# Do directional derivatives require direction vectors to have unit length? If so, why?

I have just started studying directional derivative from the book Mathematical Analysis by T.M. Apostol.

The directional derivative is the generalization of partial derivative. The partial derivative represents the rate of change of a function due to small change of one of the independent variables involved, whereas the directional derivative represents the rate of change of the function due to the small change of a point in it's domain along any arbitrary direction.

The concept of directional derivative is as follows :

Let $$\mathbf{f} : S \longrightarrow \mathbb R^{m}$$ be a vector valued function defined over $$S \subset \mathbb R^{n}$$. Suppose we are to find out the rate of change of $$\mathbf{f}$$ when we move from a point $$\mathbf{c}$$ of $$S$$ to a nearby point $$\mathbf{c} + \mathbf{u}$$ along a line segment. Since each point of the line can be taken as $$\mathbf{c} + h\mathbf{u}$$ for some $$h \in \mathbb R$$, we can take $$h$$ sufficiently small so that $$\mathbf{c} + h\mathbf{u}$$ is in $$S$$. Then the quantity

$$\lim_{h \rightarrow 0} \frac {\mathbf{f}(\mathbf{c} + h\mathbf{u}) - \mathbf{f}(\mathbf{c})} {h}$$

if it exists is called the directional derivative of $$\mathbf{f}$$ at $$\mathbf{c} \in S$$ in the direction of $$\mathbf{u}$$.

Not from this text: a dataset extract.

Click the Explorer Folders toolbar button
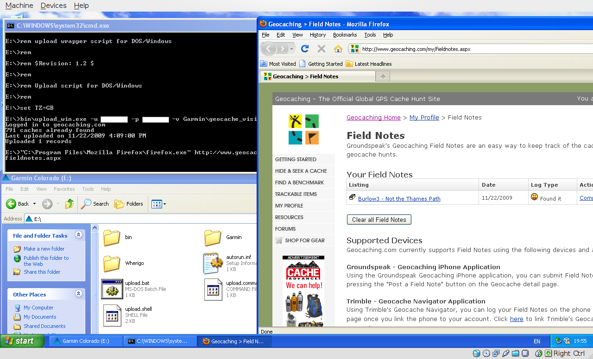Screen dimensions: 593x359 [x=129, y=204]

I am having some difficulty here. According to my teacher's lecture notes, $$||\mathbf{u}|| = 1$$. For this reason the directional derivative of a given function $$\mathbf{f}$$ at a point along some certain direction may differ.

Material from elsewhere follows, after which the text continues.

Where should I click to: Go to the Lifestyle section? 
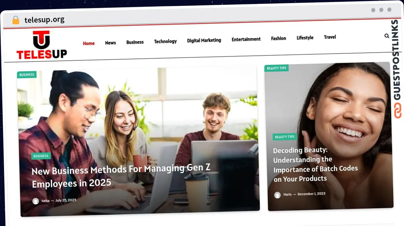pyautogui.click(x=305, y=38)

Is there any significance of considering $$||\mathbf{u}|| = 1$$?

If the answer to my question is affirmative, then why?

• Some authors require normalization; others don't. The advantage to not normalizing is that it makes the directional derivative a linear operator. I have answered this question here: math.stackexchange.com/questions/809376/… Dec 27, 2016 at 6:20
• Yes, there is a significance of considering $||u|| = 1.$ Because, $\frac{u}{||u||}$ is the unit vector, $\frac{hu}{||u||}$ represents the vector displacement while moving a distance of $h*||u|| = h$. Dec 27, 2016 at 6:26
• I find difficulty in understanding the concept in the link provided by you @symplectomorphic.In fact I fail to compare my defination of directional derivative to your's. Please be more explicit reminding the matter that I am a novice to this concept. Dec 27, 2016 at 9:01

The directional derivative $\mathrm D_u f(x)$ can be seen as the derivative of $$\gamma(t) = f(x + tu)$$ at $0$. If we allow $\lVert u \rVert \neq 1$, we can define $\phi(t) = f(x + tu/\lVert u\rVert)$. Then $$\gamma'(t) = \frac{\mathrm d}{\mathrm dt}f(x + tu) = \frac{\mathrm d}{\mathrm dt}f\left(x + (t\lVert u \rVert) \frac{u}{\| u\|} \right) = \|u\| \phi'(t)$$ which results in different directional derivatives along the same direction. This might be undesirable.
• Do you mean @Henry W. $f'(x + tu) = D_u f(x + tu)$? Dec 27, 2016 at 9:18
• Sorry,I also feel trouble to understand the fact that $\gamma' (t) = ||u|| \phi' (t)$.Please be more explicit. Dec 27, 2016 at 9:42
It's a very nice idea to view $D_u f(x)$ as a function of $u$, with $x$ fixed. In convex analysis, it turns out that if $f$ is convex then the function $u \mapsto D_u f(x)$ is a convex function of $u$, and in fact is the support function of the set $\partial f(x)$ (under mild assumptions). This is a beautiful connection between two different notions of "derivative" that are useful in convex analysis. But we could not make this statement if $u$ were required to be a unit vector.
So I think the elegant / beautiful thing to do is to allow $u$ to be any vector, not necessarily a unit vector.